【サンディエゴ(米カリフォルニア州)=中川仁樹】片側4車線の高速道路の終点は丁字路だった。トヨタの高級車レクサスが暴走し4人が亡くなった死亡事故。敬虔(けいけん)なクリスチャン一家をおそった、恐怖と絶望の数キロメートルをたどった。
事故現場に立った。辺りの草むらは焦げ、プラスチックやガラスが散乱していた。
8月28日、レクサス「ES350」は時速約190キロで道路のさくに激突した。目撃者によると、さくを越え、数回転して林の手前の草むらで大破、炎上したという。事故から1カ月半が過ぎた今も花が手向けられていた。
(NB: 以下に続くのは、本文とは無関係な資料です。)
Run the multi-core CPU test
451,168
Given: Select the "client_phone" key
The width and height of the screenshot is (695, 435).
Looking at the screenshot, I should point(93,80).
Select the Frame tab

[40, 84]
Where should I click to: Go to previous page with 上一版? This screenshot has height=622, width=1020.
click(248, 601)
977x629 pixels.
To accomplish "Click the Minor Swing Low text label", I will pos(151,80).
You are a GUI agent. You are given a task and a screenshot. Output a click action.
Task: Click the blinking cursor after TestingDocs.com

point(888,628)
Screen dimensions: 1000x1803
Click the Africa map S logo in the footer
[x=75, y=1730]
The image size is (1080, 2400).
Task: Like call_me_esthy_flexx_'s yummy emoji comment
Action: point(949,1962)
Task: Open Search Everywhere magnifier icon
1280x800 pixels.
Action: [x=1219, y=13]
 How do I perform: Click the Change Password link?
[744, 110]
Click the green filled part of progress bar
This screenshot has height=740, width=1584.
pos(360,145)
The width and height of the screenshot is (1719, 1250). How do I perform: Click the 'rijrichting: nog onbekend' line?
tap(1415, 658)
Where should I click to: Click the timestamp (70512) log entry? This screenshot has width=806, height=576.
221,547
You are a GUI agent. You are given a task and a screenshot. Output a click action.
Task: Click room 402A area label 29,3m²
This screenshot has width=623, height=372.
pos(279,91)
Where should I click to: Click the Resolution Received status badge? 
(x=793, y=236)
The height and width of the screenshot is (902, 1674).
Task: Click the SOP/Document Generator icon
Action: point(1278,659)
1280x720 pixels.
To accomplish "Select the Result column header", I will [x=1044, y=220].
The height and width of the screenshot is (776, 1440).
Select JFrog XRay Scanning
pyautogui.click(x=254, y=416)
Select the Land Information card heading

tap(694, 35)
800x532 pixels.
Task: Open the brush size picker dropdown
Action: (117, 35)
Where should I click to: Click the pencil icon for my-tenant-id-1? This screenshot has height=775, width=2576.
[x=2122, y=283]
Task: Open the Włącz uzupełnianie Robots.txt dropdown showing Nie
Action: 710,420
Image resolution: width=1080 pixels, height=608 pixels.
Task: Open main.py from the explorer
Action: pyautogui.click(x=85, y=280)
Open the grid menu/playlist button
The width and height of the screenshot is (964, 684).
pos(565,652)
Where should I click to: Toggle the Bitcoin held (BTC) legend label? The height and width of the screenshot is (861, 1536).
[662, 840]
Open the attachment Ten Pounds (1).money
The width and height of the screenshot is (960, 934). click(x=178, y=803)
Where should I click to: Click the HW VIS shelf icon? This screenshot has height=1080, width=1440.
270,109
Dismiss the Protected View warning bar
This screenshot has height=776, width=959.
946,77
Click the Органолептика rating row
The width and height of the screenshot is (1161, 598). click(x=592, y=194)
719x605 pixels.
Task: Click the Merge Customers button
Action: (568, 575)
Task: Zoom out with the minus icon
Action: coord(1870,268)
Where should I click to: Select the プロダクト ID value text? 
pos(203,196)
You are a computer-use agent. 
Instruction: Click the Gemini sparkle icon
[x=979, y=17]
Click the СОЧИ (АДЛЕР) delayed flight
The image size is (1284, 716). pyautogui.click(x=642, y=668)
メキシコ国境に近いサンディエゴ市の郊外を南北に走る州の高速道路125号。
地元の記者によると、車の四隅にある黄色のハザードランプを点滅させながら、猛スピードで北上するレクサスが目撃されたのは、州間高速道路8号と交わるあたりだったという。事故現場の約8キロ手前だ。
運転していたのはカリフォルニア州高速警察隊員マーク・セイラーさん(当時45)。妻のクレオフェさん(同45)、娘のマハラさん(同13)、クレオフェさんの弟のクリス・ラストレラさん(同38)が同乗していた。
後部座席にいたとみられるクリスさんが「911コール(緊急電話)」をしたのは、交信の長さから、さらに5キロ進んだ、事故現場の3キロ手前のあたりとみられる。アクセルが戻らないなど事故原因を推定させる情報を世に伝えた交信だ。
タクシーの助手席で、4人が最期に体で感じ、目にしたであろうものを確認した。
周りの車の多くは時速100キロ程度で走っている。舗装の継ぎ目は大きく、ゴツゴツとした衝撃が座席にも伝わる。カーブと上り下りが連続する。